La volonté d’enseigner par la musique est évidente chez eux, tout comme le souligne bien la part active (visible dès le titre) qu’ils ont eu dans l’écriture de It’s bigger than hip-hop de M.K. Asante, ouvrage musicale politisé sur l’influence de la culture hip hop sur la population noire américaine et l’importance qu’elle peut encore avoir dans l’évolution de cette même communauté au sein des Etats-Unis.
Le message, simple pour un public français familier de la courtoisie et du diner au chandelle, encore, j’espère, fièrement ancré dans les traditions romantiques (je ne peux pas être le seul a encore croire dans l’importance d’un repas et d’une discussion dans l’art de faire la cours), ne l’est surement pas autant pour une génération habitué à des clips où l’on balance des bouteilles de champagne sur les seins des nanas dans la rue pour les attirer vers soi.

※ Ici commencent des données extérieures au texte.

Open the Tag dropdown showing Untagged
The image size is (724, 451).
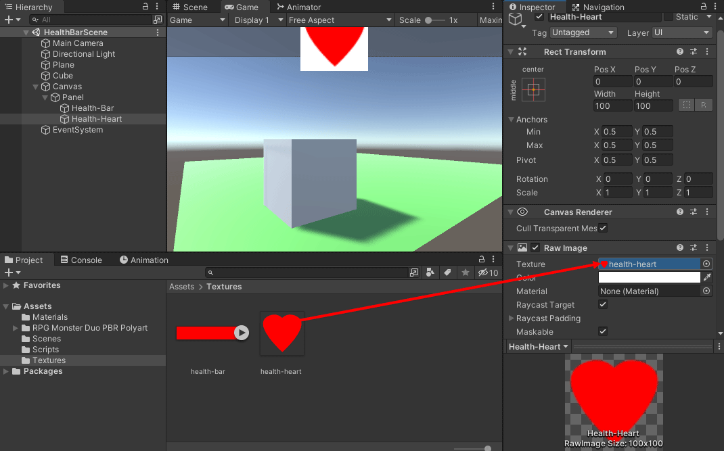[583, 32]
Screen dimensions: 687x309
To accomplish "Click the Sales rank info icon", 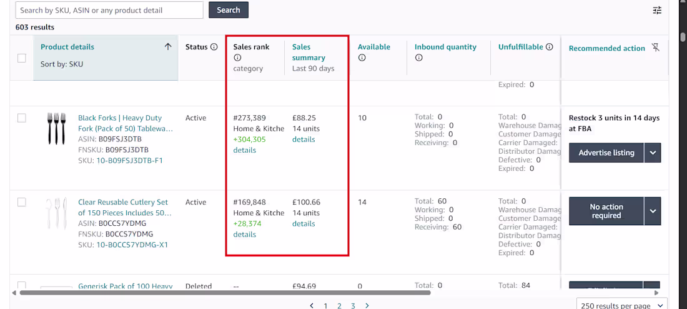I will click(x=237, y=58).
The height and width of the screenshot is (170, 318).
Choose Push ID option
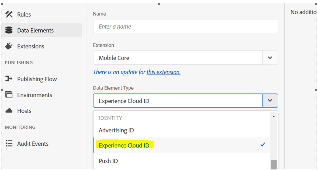click(x=108, y=161)
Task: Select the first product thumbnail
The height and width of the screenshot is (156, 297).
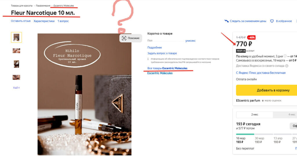Action: 16,37
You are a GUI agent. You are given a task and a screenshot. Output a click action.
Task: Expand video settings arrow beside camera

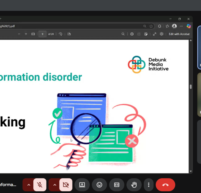tap(55, 185)
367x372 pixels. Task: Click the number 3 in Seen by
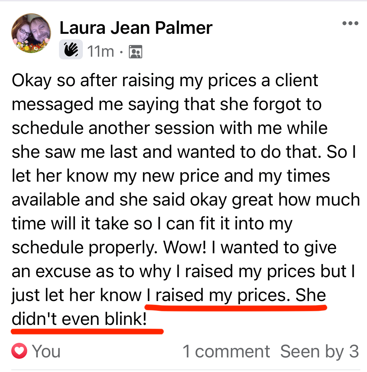point(354,351)
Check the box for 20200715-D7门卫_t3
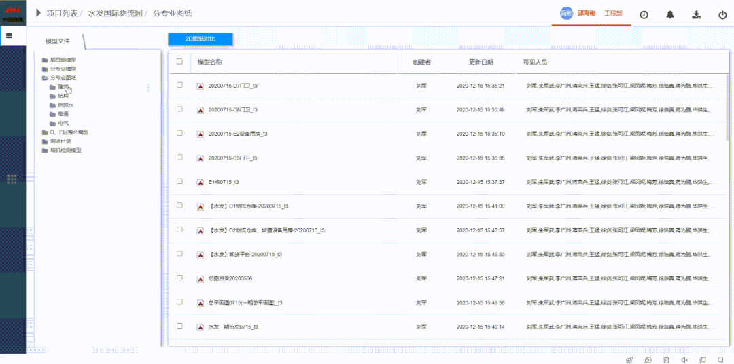The width and height of the screenshot is (734, 364). (179, 86)
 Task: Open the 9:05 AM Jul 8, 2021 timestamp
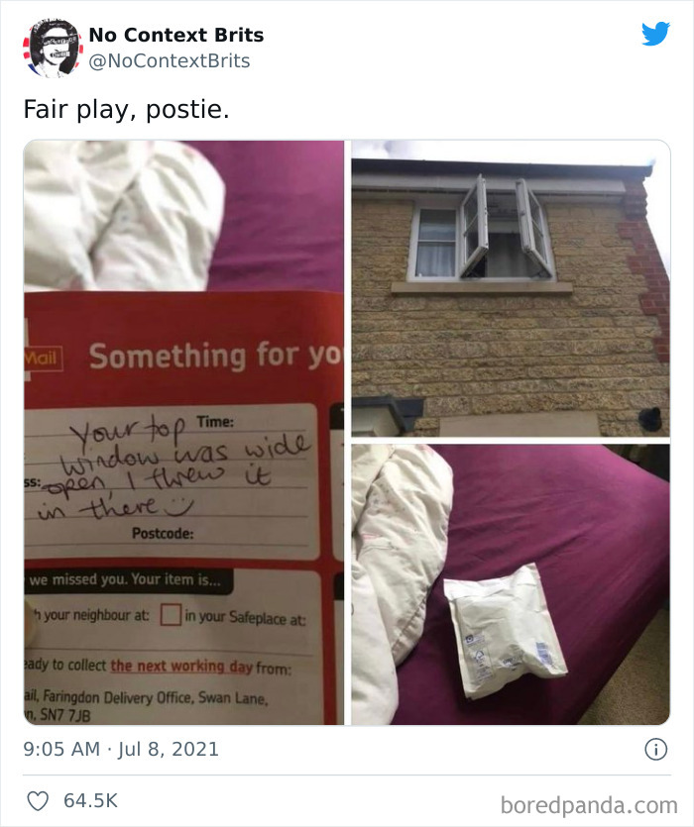click(x=121, y=749)
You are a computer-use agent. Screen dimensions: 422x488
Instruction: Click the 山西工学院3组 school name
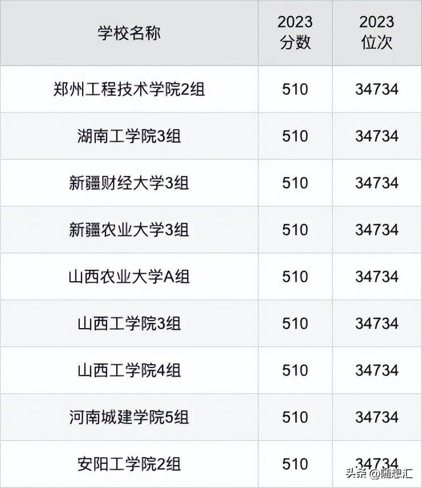(129, 323)
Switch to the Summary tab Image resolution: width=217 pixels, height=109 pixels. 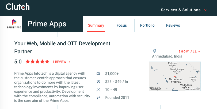click(96, 26)
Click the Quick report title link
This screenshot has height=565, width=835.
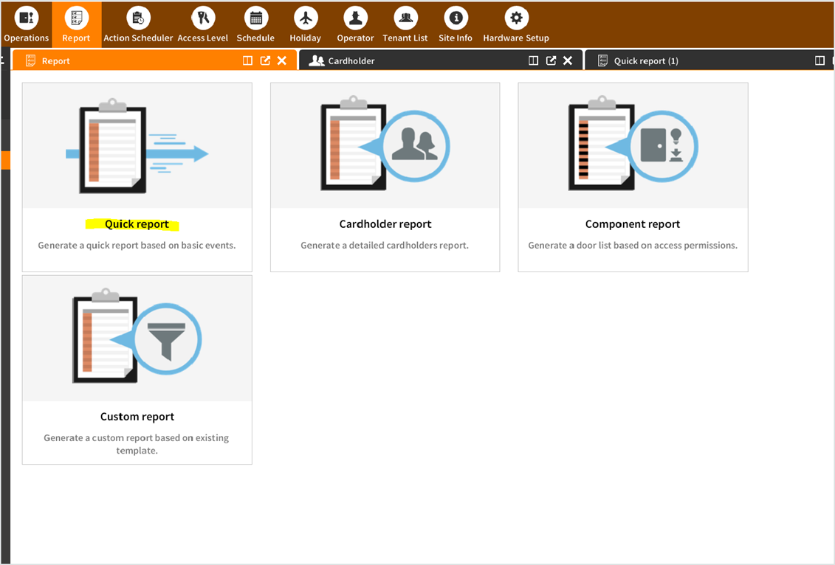click(137, 224)
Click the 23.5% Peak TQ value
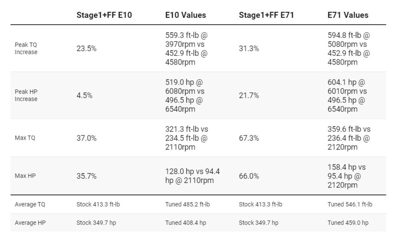The height and width of the screenshot is (233, 402). tap(86, 49)
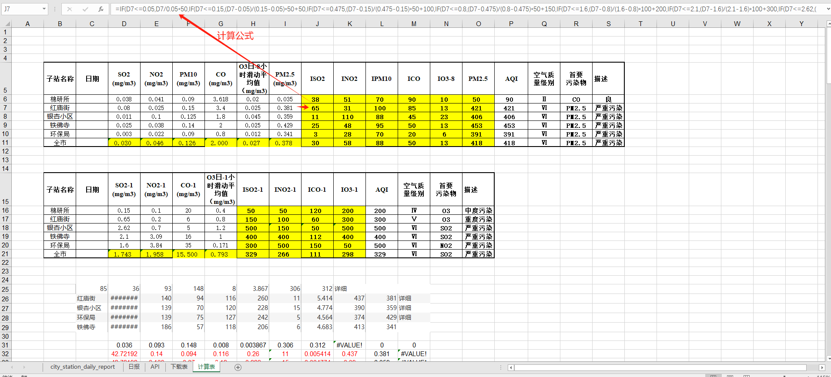831x377 pixels.
Task: Select the API sheet tab
Action: coord(155,367)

Mind sex passe donc comme une voiture balais derrière les dégâts de vidéos misogyne avec un message étrange pour ceux qui n’ont jamais manqués de considération envers la gente féminine, pourtant essentiel et on ne peut plus politisé quand l’image de la femme est autant détérioré par des heures de clips qui ne montrent que la femme comme un objet de désir sexuel, et rien d’autre. Oui, la femme a un esprit qu’il faut conquérir et apprendre a connaitre. C’est tragique qu’il faille le rappeler, et heureusement un groupe comme Dead Prez l’exprime avec simplicité dans un morceau efficace qui aura surement fait réfléchir beaucoup de gamins et gamines a qui l’ont ne donne pas suffisamment d’occasion de faire marcher leurs cervelles.